TRECHO DO DOCUMENTO:
========
Sérgio Augusto*
Sai no Brasil ‘O Mito do Fascismo – De Freud a Borges’, de Finchelstein
03 de setembro de 2022 |
Existem mais de 5 mil títulos com a palavra fascismo disponíveis na Amazon. Isso diz muito do mundo dominado pela truculência, pela mendacidade e pela picaretagem religiosa em que despencamos nos últimos anos. Só o argentino Federico Finchelstein já publicou meia dúzia de livros sobre o tema.
Professor de História da mesma New School for Social Research de Nova York em que Hannah Arendt se consagrou como a mais notória hermeneuta do pensamento autoritário, Finchelstein investigou como o fascismo deformou o populismo, contaminou as sanguinárias ditaduras militares na América Latina e facilitou a ascensão política de Trump, Orban, Bolsonaro e demais ogros da extrema direita mundial.
Sua Breve História das Mentiras Fascistas saiu aqui, em 2020, pela editora Vestígios, e algumas de suas reflexões sobre o negacionismo e a necropolítica bolsonaristas já ganharam espaço nas revistas Serrote e 451. Chegou a vez de lermos suas conclusões sobre “as mitologias fascistas”: O Mito do Fascismo – De Freud a Borges.
A edição em inglês, da Columbia University Press, também disponível em formato eletrônico, inclui no subtítulo uma palavra-chave (“unreason”, irracionalidade) e acrescenta a Freud e Borges a figura-chave de Carl Schmitt.
Grande jurista e ideólogo conservador cooptado pelo nazismo, Schmitt exerceu basilar influência sobre os intelectuais de direita alemães, aqui fez a cabeça de Plínio Salgado e seus acólitos integralistas, e foi um dos insumos teóricos da Constituição imposta ao Chile pelo ditador Pinochet, em 1980.
========
DADOS REGISTRADOS:
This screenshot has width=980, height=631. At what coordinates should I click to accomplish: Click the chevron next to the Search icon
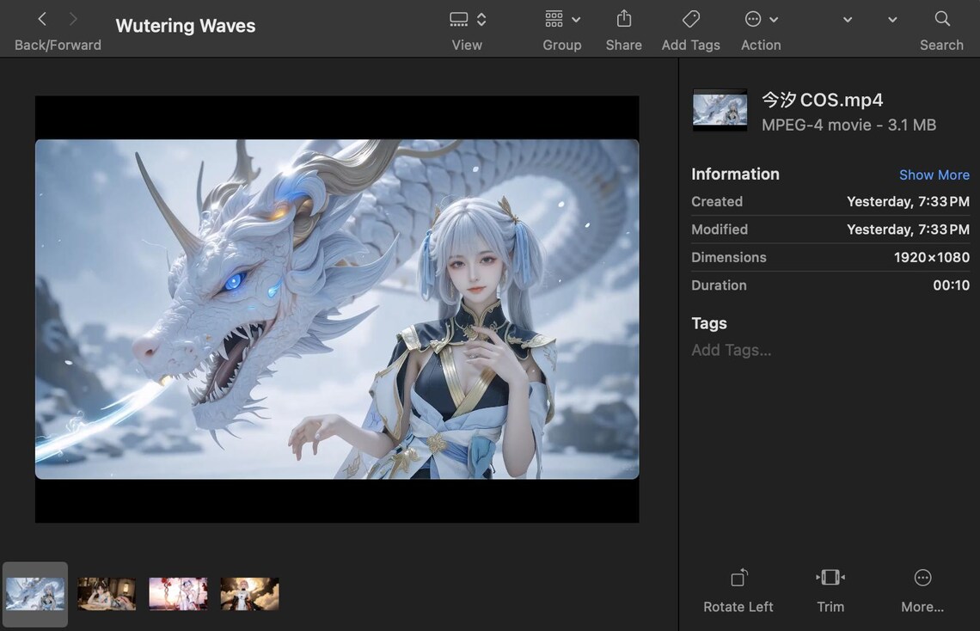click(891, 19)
========
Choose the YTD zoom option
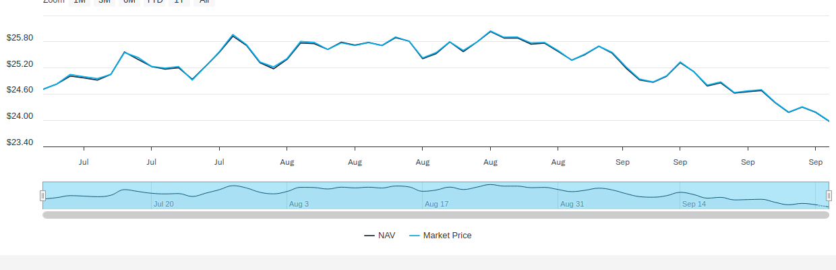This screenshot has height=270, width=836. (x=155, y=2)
========
INSTRUÇÕES:
• A. Transcreva do texto sobre fascismo o trecho de "Professor de História" até "extrema direita mundial.".
• B. Como fica, em forma de lista e com os fatos principais, o parágrafo do texto sobre fascismo que começa com "Professor de História da mesma New School"?

EXERCÍCIOS RESOLVIDOS:
• A.
Professor de História da mesma New School for Social Research de Nova York em que Hannah Arendt se consagrou como a mais notória hermeneuta do pensamento autoritário, Finchelstein investigou como o fascismo deformou o populismo, contaminou as sanguinárias ditaduras militares na América Latina e facilitou a ascensão política de Trump, Orban, Bolsonaro e demais ogros da extrema direita mundial.

• B.
- Finchelstein é professor de História na New School for Social Research, de Nova York, onde Hannah Arendt se consagrou como a mais notória hermeneuta do pensamento autoritário.
- Ele investigou como o fascismo deformou o populismo.
- Investigou também como o fascismo contaminou as sanguinárias ditaduras militares na América Latina.
- E investigou como o fascismo facilitou a ascensão política de Trump, Orban, Bolsonaro e demais ogros da extrema direita mundial.